### WORK REQUIRED
Write out exactly the lines below starting at the one containing "700x733 pixels." and ending at the one containing "Select the Editorial, Volume 7 checkbox". Omit every picture.

··· INFORMATION GIVEN

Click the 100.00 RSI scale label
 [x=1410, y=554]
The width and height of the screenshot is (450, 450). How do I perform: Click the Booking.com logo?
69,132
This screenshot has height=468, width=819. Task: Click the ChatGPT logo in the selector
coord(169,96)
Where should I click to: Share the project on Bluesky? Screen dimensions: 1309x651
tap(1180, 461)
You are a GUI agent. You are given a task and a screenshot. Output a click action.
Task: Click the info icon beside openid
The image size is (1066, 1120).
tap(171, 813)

······
··· INFORMATION GIVEN

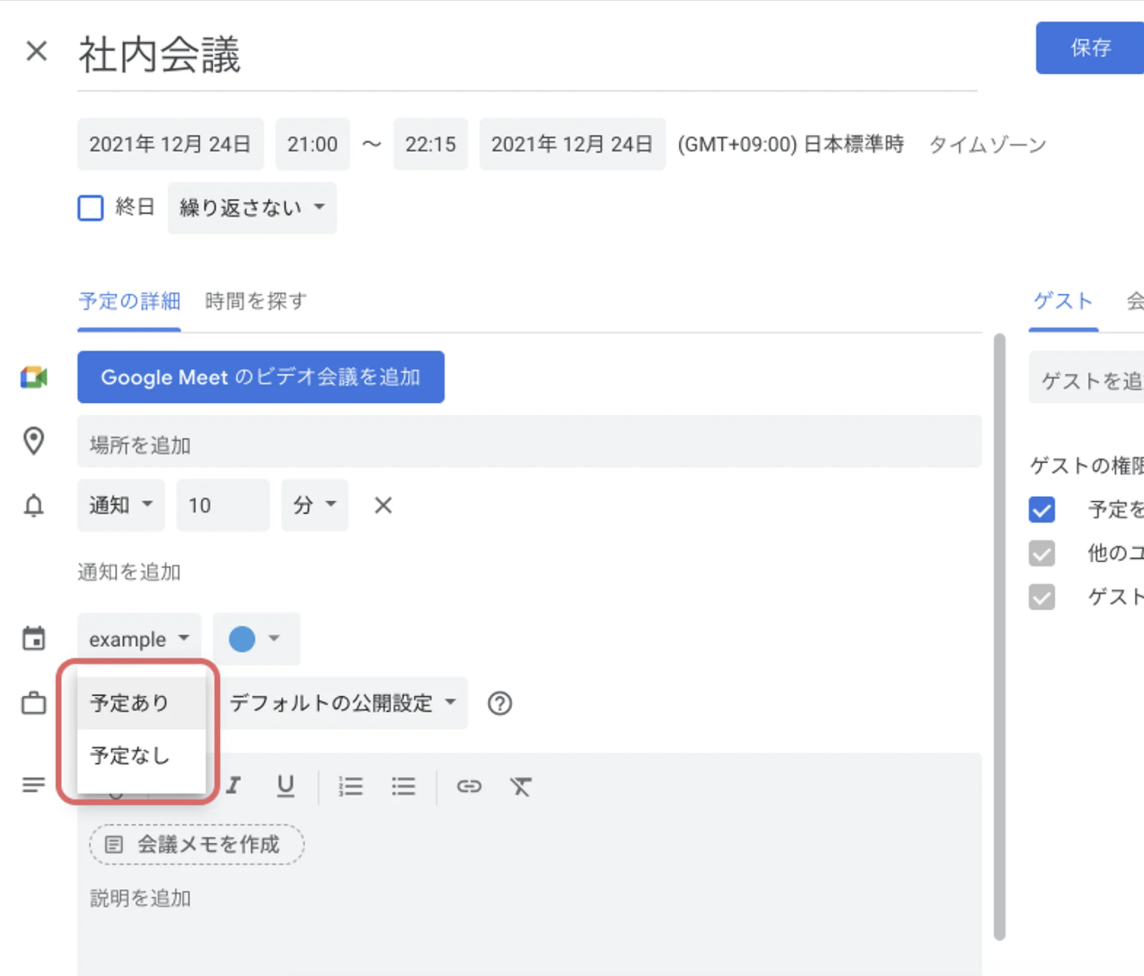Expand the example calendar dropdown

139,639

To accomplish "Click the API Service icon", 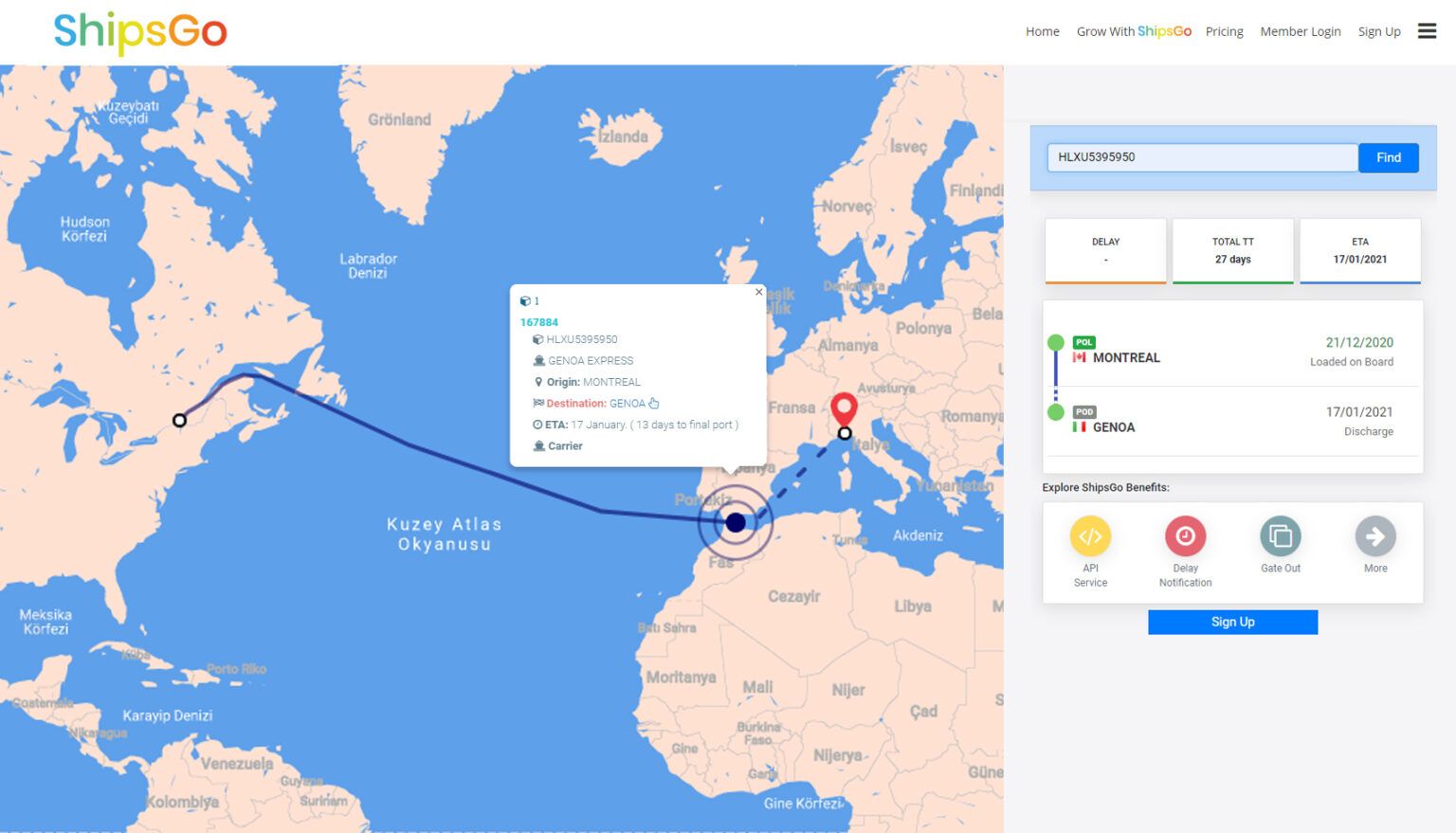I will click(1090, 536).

······
··· INFORMATION GIVEN

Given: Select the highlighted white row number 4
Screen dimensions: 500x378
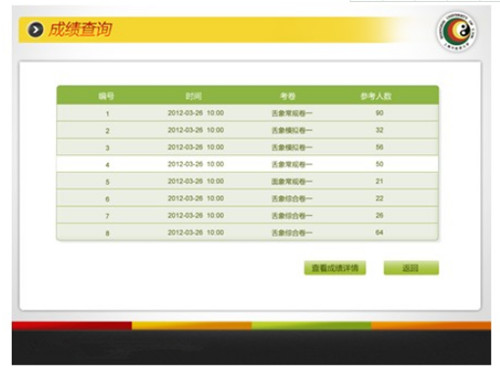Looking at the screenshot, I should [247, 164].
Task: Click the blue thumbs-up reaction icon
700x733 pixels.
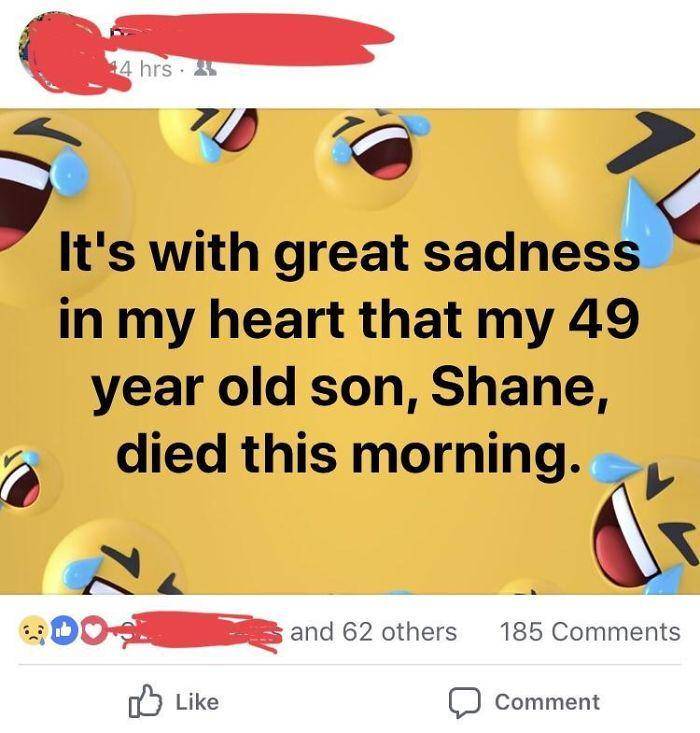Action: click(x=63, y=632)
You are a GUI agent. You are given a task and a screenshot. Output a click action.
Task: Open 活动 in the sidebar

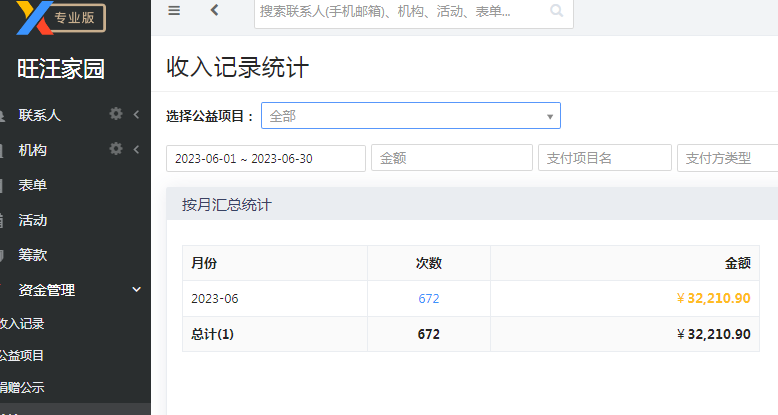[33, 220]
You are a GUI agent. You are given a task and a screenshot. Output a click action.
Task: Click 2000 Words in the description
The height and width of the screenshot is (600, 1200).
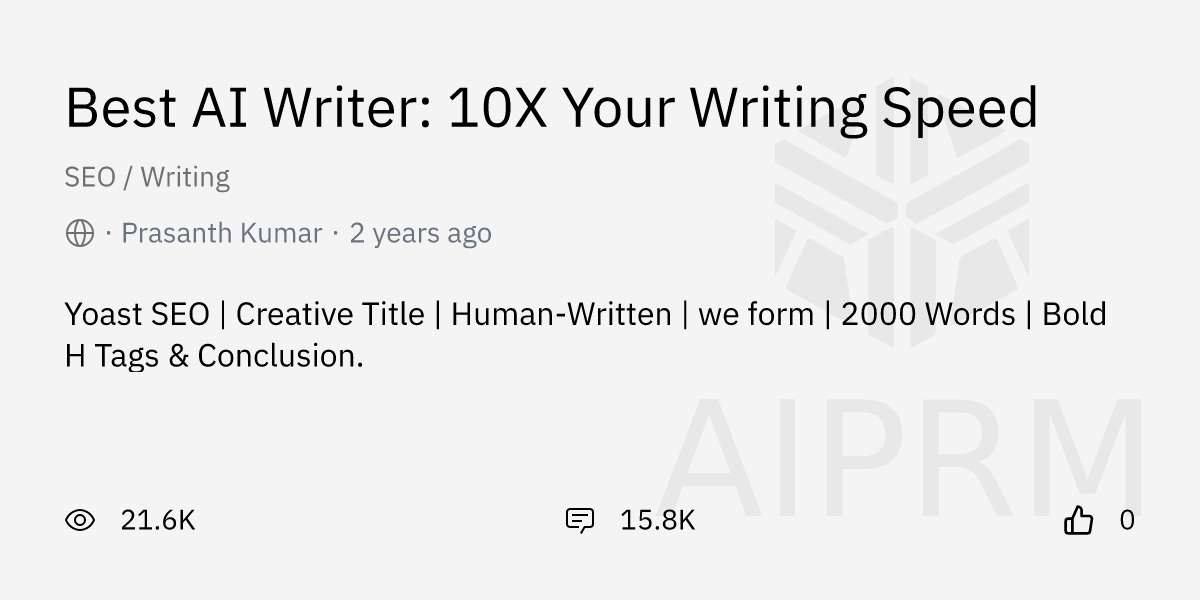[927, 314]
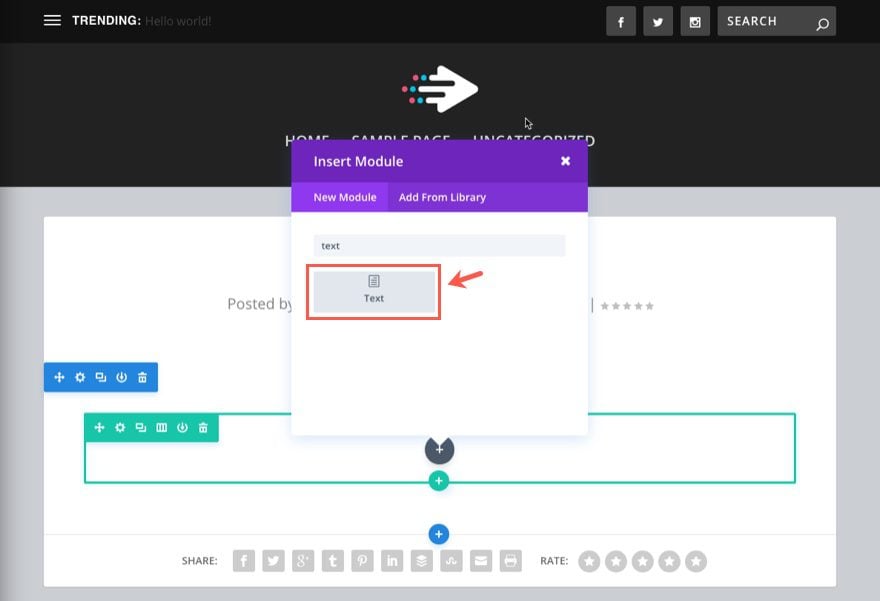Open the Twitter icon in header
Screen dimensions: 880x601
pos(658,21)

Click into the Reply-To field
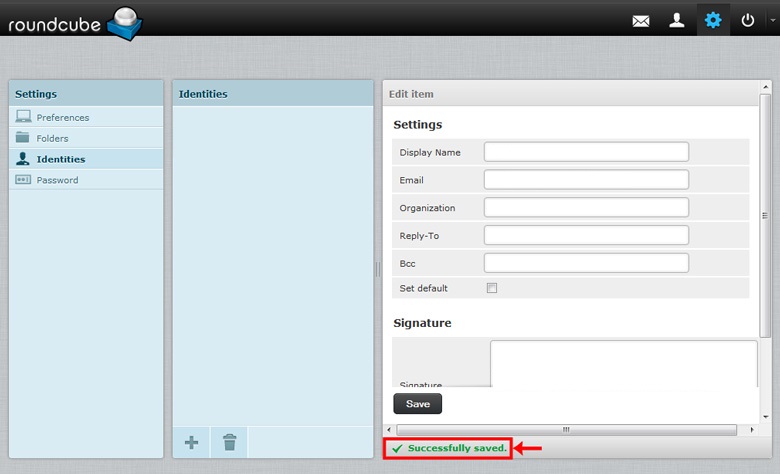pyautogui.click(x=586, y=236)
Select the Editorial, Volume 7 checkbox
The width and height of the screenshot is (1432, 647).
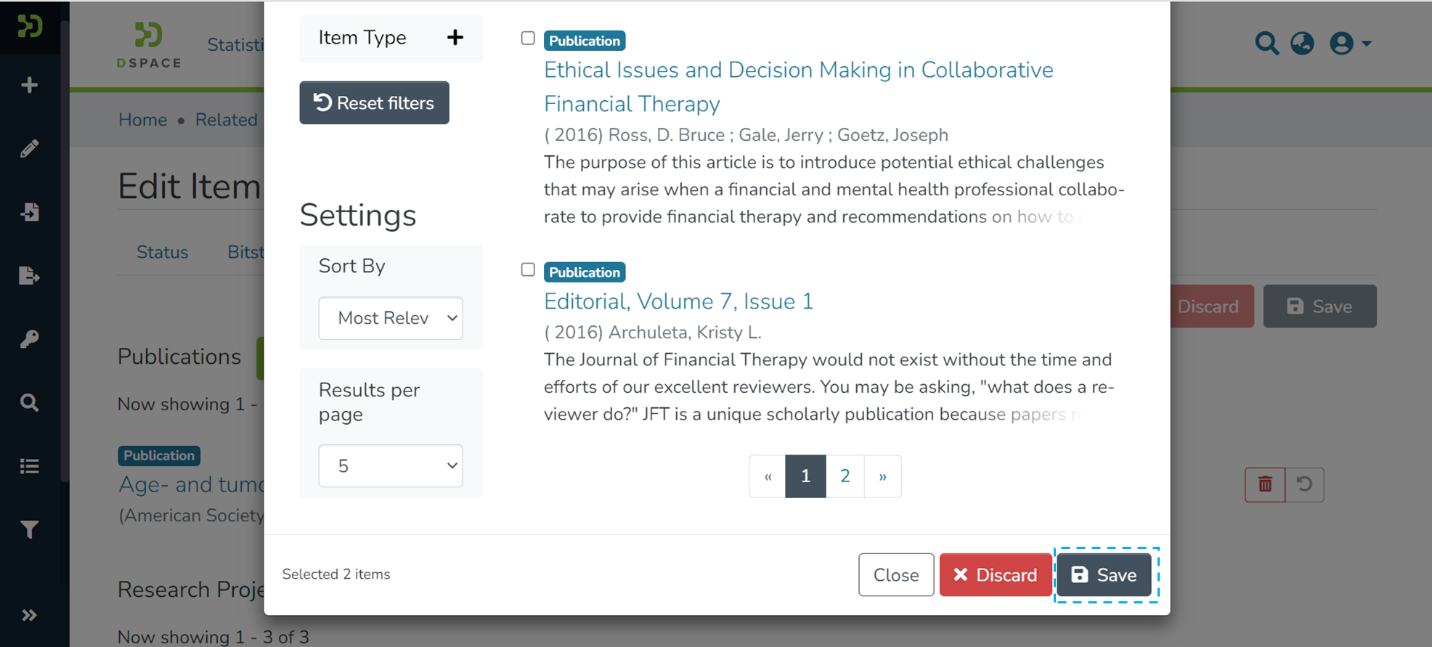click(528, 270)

······

### OUTPUT BELOW
700x733 pixels.
Action: click(x=63, y=632)
You are a GUI agent. You are given a task and a screenshot. Output a click action.
Task: Open 活动 in the sidebar

[33, 220]
You are a GUI agent. You are given a task and a screenshot. Output a click action.
Task: Click 2000 Words in the description
The height and width of the screenshot is (600, 1200).
[927, 314]
Open the Twitter icon in header
Screen dimensions: 880x601
pos(658,21)

Click into the Reply-To field
pyautogui.click(x=586, y=236)
Select the Editorial, Volume 7 checkbox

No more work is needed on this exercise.